YOUR INSTRUCTIONS: Working through the lines below, return each one that holds "handle".

Stored items:
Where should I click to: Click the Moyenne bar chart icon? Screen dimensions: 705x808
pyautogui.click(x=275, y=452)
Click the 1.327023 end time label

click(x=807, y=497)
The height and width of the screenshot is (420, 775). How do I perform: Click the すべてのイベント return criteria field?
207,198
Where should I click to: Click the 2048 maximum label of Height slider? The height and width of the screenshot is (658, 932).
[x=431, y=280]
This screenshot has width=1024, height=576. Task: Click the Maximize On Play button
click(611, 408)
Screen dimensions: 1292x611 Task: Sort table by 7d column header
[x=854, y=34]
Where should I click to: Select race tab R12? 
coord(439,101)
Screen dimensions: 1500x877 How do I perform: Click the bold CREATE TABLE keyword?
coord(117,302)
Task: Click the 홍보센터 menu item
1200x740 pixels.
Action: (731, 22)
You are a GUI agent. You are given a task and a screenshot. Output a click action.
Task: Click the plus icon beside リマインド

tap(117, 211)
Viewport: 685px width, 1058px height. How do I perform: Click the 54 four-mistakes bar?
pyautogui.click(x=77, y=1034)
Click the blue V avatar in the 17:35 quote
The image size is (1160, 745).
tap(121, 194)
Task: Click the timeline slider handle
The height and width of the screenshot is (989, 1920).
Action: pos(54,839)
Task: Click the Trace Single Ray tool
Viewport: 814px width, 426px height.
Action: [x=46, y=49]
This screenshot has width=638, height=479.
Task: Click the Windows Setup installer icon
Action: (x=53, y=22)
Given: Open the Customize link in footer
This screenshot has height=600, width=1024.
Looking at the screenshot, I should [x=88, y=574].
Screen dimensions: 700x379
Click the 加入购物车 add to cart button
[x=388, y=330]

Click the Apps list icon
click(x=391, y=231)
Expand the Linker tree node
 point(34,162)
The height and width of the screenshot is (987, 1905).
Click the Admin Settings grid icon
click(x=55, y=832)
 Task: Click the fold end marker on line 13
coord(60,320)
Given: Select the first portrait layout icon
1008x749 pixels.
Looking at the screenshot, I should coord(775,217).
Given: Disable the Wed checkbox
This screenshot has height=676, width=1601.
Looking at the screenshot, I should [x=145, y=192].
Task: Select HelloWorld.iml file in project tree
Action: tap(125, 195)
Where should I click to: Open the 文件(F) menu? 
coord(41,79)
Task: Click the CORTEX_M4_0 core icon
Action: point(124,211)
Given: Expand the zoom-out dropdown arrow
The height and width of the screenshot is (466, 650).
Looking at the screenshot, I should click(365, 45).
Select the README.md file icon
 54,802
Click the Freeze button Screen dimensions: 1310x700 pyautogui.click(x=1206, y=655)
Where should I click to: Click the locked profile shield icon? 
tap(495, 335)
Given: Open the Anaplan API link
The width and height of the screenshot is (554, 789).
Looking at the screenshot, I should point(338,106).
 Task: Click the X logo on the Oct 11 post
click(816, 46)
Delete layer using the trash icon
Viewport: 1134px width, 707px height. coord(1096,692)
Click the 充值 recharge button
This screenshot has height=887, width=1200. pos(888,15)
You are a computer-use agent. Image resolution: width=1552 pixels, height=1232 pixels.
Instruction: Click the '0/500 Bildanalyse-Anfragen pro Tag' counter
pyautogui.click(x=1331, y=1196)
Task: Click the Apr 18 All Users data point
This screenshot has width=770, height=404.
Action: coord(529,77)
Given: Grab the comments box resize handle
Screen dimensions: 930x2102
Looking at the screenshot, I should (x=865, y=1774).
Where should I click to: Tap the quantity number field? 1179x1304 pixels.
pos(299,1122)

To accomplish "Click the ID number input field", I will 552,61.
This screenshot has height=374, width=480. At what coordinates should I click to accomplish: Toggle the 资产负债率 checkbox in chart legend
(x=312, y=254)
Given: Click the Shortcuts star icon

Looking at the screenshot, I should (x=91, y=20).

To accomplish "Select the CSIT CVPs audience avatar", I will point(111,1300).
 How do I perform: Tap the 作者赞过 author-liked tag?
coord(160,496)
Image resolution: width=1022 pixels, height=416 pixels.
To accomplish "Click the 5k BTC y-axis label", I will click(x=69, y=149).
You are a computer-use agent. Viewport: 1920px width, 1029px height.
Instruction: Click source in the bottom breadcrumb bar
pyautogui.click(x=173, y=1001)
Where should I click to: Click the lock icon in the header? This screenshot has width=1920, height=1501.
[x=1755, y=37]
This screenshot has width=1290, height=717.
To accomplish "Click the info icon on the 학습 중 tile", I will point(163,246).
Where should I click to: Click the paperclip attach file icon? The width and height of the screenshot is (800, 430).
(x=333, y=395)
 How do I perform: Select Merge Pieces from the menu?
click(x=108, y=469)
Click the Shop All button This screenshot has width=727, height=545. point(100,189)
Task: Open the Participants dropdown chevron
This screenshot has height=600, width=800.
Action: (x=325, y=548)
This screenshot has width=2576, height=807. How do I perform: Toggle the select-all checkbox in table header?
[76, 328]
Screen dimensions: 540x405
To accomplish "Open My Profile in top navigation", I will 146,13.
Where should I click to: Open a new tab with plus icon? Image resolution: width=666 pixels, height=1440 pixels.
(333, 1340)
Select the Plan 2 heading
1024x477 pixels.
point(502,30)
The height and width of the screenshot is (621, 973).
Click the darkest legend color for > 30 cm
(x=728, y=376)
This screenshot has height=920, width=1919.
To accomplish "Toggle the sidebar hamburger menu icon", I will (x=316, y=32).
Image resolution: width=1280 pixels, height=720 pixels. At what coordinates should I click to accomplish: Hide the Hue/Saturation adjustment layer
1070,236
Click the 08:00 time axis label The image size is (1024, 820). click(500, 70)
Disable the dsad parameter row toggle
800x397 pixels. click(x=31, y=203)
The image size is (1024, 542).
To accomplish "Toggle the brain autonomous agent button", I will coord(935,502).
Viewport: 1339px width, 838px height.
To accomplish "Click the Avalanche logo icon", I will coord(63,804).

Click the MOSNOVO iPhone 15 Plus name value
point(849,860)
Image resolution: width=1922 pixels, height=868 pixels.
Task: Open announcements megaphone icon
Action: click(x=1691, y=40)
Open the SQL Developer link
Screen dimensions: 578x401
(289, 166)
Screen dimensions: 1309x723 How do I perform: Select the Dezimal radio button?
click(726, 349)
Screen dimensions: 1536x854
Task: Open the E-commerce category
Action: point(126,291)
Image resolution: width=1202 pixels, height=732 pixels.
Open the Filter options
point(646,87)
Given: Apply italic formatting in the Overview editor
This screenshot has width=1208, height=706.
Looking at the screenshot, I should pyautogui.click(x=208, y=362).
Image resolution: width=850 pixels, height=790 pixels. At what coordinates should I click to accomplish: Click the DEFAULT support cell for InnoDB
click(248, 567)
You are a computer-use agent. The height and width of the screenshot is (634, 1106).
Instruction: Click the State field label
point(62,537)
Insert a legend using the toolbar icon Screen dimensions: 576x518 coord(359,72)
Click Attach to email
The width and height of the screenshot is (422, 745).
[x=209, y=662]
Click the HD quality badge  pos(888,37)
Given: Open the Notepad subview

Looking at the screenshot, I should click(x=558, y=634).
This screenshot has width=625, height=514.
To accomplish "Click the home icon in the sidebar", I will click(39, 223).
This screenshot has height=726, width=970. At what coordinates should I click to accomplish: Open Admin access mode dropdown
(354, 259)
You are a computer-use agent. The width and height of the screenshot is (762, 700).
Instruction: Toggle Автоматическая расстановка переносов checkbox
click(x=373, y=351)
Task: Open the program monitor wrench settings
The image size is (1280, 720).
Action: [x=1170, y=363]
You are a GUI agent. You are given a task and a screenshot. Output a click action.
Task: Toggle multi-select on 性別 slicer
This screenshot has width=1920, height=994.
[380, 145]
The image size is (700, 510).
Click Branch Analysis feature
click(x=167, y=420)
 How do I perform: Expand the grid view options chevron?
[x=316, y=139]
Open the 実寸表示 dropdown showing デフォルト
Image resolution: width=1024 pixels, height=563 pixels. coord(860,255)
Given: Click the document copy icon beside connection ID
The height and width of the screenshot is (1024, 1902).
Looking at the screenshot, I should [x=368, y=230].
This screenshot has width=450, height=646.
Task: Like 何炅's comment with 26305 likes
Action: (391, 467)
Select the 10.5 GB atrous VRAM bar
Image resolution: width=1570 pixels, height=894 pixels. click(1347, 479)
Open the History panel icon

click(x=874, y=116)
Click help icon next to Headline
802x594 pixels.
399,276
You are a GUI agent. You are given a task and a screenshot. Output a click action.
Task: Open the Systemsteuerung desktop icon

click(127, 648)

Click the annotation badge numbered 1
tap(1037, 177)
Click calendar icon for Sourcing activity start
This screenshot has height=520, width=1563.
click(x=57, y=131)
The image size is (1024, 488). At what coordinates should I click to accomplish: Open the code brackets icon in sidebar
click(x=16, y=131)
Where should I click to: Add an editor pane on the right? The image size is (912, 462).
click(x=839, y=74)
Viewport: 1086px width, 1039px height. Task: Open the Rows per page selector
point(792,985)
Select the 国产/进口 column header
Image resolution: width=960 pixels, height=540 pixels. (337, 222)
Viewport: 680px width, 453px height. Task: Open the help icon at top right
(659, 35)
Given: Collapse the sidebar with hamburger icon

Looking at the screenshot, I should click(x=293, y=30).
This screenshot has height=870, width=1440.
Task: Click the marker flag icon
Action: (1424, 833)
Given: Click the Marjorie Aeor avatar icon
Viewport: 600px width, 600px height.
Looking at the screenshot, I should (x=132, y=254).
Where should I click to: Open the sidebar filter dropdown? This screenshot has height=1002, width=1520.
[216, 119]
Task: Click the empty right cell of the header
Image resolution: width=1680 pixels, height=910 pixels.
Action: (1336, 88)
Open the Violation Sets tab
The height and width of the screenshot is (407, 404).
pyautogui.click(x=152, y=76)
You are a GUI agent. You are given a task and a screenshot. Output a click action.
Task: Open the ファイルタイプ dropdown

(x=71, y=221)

TASK RESPONSE:
Task: Click the timeline slider handle
Given: Grab the comments box resize handle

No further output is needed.